Однажды мне крупно повезло. Вышла я на частную компанию, занимавшуюся продажей керамической плитки. Обговорив предложенную рекламу, стоимость которой составила пять миллионов рублей, я тут же получила плату за неё наличными купюрами, сложила деньги в сумку и поехала по тёмному полуночному городу к директору агентства Елене домой. Поскольку спрос на рекламу в этот период был небольшим, работа шла туго, Елена очень обрадовалась моему появлению с баснословной, казалось бы, суммой. И тут же отсчитала мне положенные десять процентов — целых 50 тысяч! В этот вечер в нашей семье был праздник.
Как-то бывший коллега–журналист предложил мне поработать наблюдателем на выборах в Думу, там я провела сутки, и зарплату получила тотчас, как завершилось моё ночное бдение. Нас ещё в какой-то мере спасал университет: заработок мужа особо не задерживали, хотя был он совсем небольшой.
Первого января 1998 года государство провело деноминацию, и миллионы превратились в тысячи.
В начале этого же года несколько долгих месяцев шахтёры требовали от властей и работодателей выплатить долги по зарплате, предупредив, что иначе они перекроют железные дороги. В Москве на Горбатом мосту они проводили многомесячный пикет, о котором ни словом не упоминали в правительственных газетах и на главных телеканалах страны. Правительство почти никак не реагировало на предупреждения забастовщиков. И в мае протестующие на две-три недели перекрыли несколько ключевых автомагистралей. В республике Коми бастующие остановили движение в регионе угледобычи. Шахтёры Кузбасса в городах Анжеро-Судженск и Междуреченск, а также машинисты в Юрге заблокировали автомобильные и железные дороги, соединяющие Сибирь и Дальний Восток, отрезав Томскую область и главный маршрут Транссибирской магистрали. В Шахтах Ростовской области забастовщики «закрыли» дорогу, связывающую Центр с Югом России и Кавказом. В Кузбассе пропускали только стратегически важные поезда местного значения и те, что доставляли помощь шахтёрам. Перевозки грузов и пассажиров в стране были практически полностью остановлены.

^^^^

* Задание *
Подхватите отрывок о забастовках шахтёров и допишите его продолжение, начиная сразу после последнего предложения.

^^^^

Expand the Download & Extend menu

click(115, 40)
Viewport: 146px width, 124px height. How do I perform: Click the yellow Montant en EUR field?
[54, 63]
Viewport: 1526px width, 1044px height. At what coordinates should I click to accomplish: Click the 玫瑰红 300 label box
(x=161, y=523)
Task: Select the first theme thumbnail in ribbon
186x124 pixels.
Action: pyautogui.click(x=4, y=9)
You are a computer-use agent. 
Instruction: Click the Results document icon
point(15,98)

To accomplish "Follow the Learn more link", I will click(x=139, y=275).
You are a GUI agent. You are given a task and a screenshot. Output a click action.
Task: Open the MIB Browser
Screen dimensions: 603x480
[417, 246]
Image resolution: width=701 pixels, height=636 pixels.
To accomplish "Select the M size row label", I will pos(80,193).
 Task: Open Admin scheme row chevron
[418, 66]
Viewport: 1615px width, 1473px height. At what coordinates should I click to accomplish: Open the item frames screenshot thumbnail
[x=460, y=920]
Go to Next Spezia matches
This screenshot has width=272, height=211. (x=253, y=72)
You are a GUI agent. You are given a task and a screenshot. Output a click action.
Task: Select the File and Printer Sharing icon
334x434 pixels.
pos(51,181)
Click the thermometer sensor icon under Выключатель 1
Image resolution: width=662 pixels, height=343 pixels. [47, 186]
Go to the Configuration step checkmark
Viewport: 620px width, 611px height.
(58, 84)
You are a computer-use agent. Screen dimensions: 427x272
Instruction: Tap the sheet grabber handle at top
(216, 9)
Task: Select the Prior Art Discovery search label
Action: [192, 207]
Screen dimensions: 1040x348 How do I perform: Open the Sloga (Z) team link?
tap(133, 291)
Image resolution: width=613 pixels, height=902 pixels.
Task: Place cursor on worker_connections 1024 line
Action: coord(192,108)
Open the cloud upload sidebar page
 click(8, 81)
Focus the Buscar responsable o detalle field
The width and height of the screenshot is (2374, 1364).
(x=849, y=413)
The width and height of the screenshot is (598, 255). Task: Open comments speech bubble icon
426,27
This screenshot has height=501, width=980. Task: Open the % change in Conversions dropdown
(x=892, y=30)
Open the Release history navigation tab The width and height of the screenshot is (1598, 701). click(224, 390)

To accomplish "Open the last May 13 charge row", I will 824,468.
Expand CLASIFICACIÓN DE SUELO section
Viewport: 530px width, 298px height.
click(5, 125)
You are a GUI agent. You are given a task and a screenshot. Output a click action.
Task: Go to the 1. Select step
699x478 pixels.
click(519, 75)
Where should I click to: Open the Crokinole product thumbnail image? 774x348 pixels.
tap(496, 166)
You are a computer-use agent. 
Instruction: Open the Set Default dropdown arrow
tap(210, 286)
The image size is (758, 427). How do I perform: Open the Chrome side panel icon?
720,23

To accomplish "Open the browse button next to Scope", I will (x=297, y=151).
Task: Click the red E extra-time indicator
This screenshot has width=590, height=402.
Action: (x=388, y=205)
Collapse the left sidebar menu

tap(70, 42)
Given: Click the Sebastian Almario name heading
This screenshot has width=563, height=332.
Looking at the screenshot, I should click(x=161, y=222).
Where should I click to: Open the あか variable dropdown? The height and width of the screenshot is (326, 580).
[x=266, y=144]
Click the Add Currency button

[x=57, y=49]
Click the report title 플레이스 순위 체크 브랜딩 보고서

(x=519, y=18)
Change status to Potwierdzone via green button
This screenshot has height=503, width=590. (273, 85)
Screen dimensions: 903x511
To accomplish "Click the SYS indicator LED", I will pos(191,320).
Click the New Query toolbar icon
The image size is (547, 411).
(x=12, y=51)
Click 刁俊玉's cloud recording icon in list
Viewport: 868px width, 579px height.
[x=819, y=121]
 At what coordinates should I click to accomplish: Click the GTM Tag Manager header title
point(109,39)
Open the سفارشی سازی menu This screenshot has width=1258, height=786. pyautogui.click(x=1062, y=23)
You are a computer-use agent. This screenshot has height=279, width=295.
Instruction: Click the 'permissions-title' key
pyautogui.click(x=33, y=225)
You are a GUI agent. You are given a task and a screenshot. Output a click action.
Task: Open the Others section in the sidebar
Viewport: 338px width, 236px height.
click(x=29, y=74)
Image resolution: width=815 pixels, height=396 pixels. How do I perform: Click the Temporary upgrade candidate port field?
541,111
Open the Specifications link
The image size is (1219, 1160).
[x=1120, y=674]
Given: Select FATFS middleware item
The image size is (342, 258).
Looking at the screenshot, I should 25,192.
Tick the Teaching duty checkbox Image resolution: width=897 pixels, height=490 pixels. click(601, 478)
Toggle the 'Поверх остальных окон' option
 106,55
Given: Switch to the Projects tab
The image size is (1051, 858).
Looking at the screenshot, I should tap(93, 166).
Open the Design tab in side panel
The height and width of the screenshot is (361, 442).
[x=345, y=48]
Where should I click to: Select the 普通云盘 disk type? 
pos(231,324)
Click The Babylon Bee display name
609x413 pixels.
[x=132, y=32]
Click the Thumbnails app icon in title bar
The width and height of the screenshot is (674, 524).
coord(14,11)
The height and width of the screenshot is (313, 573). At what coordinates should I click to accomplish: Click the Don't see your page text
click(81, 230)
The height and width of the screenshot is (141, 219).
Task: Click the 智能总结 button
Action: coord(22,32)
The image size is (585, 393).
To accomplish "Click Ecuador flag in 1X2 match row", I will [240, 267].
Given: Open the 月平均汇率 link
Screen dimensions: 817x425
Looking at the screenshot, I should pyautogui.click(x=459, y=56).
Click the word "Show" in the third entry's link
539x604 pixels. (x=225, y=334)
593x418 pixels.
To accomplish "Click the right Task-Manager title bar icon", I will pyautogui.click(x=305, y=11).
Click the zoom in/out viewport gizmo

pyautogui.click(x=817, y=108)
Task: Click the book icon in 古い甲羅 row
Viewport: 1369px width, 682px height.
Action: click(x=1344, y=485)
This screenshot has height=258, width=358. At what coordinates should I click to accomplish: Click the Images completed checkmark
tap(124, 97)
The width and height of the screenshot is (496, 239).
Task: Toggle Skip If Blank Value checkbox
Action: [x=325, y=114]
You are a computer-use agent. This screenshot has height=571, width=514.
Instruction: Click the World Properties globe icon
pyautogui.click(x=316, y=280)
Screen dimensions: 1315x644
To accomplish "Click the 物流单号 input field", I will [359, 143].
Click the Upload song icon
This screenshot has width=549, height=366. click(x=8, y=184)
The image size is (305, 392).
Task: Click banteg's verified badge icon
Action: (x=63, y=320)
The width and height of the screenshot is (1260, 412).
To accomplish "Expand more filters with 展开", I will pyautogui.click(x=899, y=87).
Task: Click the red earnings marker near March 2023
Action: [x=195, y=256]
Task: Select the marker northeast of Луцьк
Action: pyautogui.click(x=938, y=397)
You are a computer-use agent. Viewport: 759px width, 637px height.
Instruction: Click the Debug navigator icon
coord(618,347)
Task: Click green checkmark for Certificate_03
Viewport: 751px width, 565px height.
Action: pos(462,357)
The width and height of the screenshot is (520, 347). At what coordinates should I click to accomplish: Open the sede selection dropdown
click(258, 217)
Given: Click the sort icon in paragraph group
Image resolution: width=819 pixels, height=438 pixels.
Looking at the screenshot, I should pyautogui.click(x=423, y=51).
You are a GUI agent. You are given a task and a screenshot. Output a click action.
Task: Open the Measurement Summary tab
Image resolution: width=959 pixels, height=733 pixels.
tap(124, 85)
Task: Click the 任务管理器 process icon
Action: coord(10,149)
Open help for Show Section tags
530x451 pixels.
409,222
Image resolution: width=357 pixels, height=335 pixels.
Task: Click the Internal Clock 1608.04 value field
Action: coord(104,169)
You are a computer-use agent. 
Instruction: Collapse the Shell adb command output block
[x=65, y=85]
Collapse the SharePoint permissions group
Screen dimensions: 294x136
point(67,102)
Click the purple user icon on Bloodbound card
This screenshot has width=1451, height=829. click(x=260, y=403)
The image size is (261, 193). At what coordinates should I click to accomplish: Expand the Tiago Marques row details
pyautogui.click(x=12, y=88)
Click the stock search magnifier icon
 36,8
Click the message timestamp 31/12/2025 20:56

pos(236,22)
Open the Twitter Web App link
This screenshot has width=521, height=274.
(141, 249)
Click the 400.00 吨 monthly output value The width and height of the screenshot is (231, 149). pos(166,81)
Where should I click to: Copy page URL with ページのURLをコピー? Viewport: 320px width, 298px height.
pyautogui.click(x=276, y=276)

^^^^

* Ответ ниже *
У Константина открылись старые болезни, с новой силой стала болеть нога, началась гангрена. Няня Маруся уже ушла из жизни. Я как могла, поддерживала его, но только по телефону, звонила довольно часто. Помогала ему Сашина семья, которая тоже жила в том же городе. Болезнь прогрессировала. Когда брата не стало, я не смогла приехать попрощаться, проводить его навсегда. Причиной тому были шахтёрские забастовки на железных дорогах, автобусы между Свердловском и Тюменью в ту пору тоже не ходили. А всего хуже ещё было то, что денег не хватало не только на дорогу, но даже и на еду.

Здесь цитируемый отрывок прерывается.